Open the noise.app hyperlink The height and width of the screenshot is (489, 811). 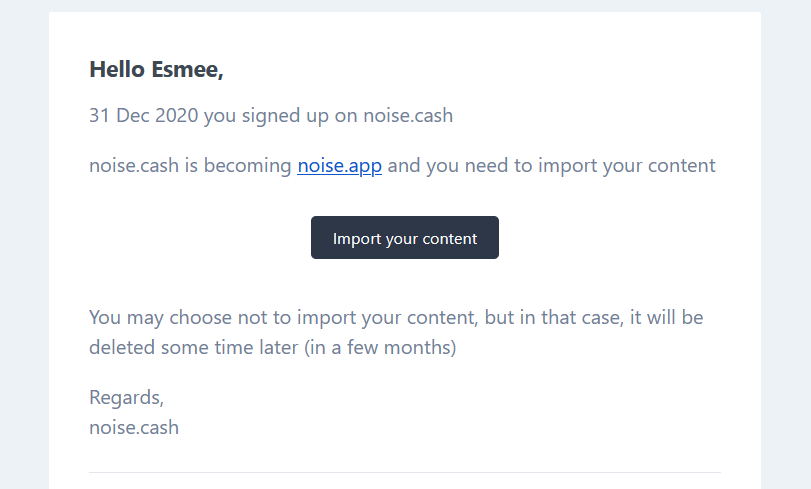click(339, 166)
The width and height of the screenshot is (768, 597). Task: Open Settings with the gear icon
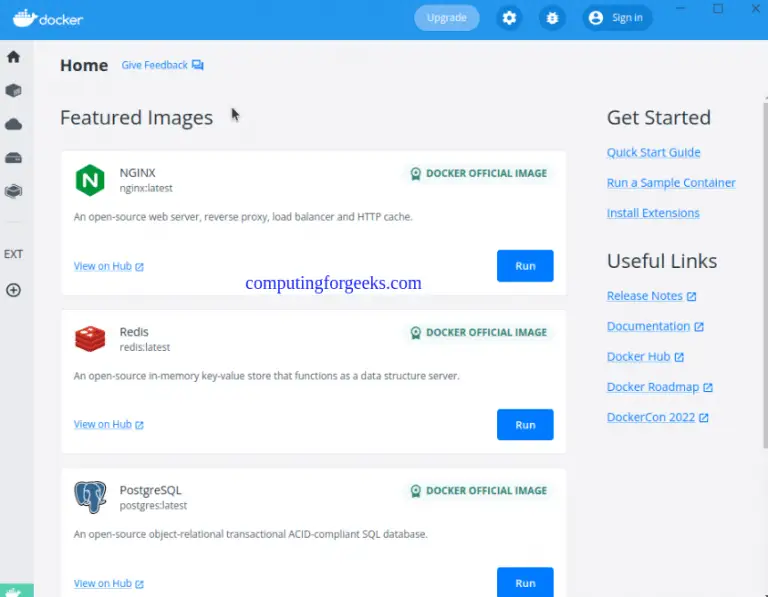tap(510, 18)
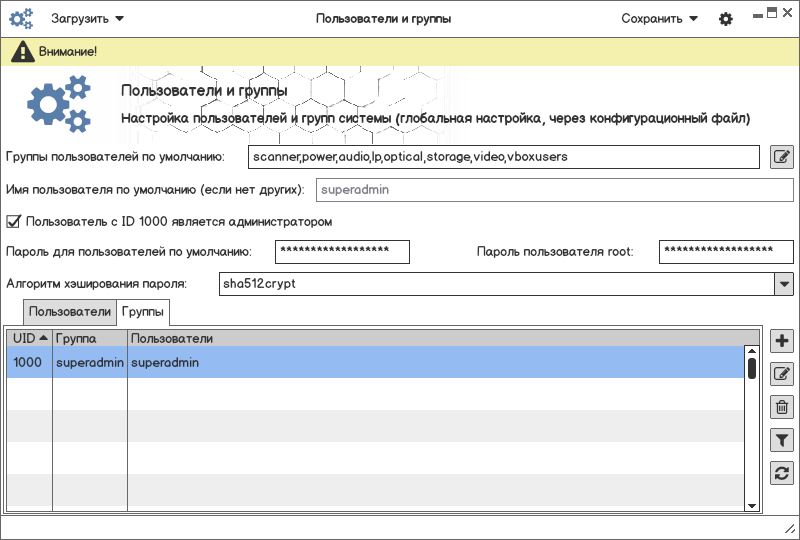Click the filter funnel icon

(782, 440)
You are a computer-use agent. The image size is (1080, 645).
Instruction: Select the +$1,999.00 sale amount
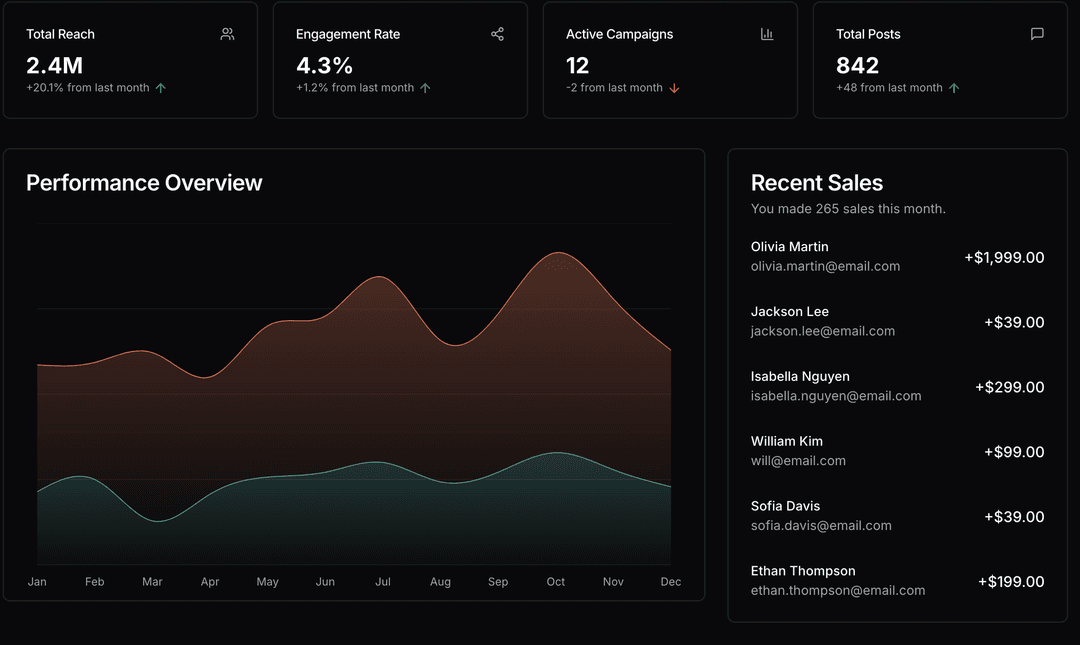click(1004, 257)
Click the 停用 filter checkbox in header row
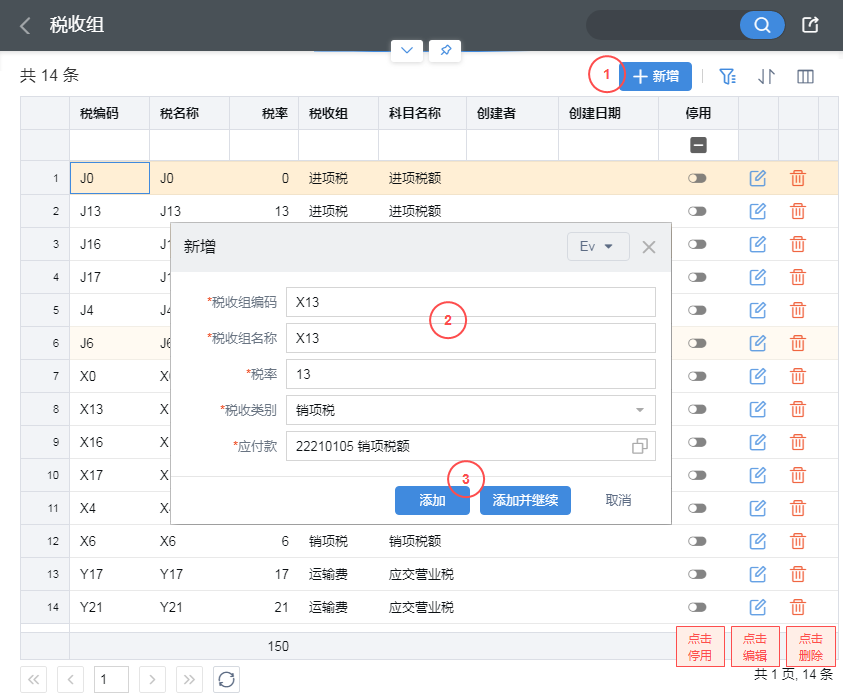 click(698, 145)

---

▶ **Assignment**
Exactly reproduce the lines beginning at the one that contains "Instruction: Select the" and ending at the final line of the material, with the pictures left out.

▶ **Completed task**
Instruction: Select the +$1,999.00 sale amount
click(1004, 257)
Click the 停用 filter checkbox in header row
 click(698, 145)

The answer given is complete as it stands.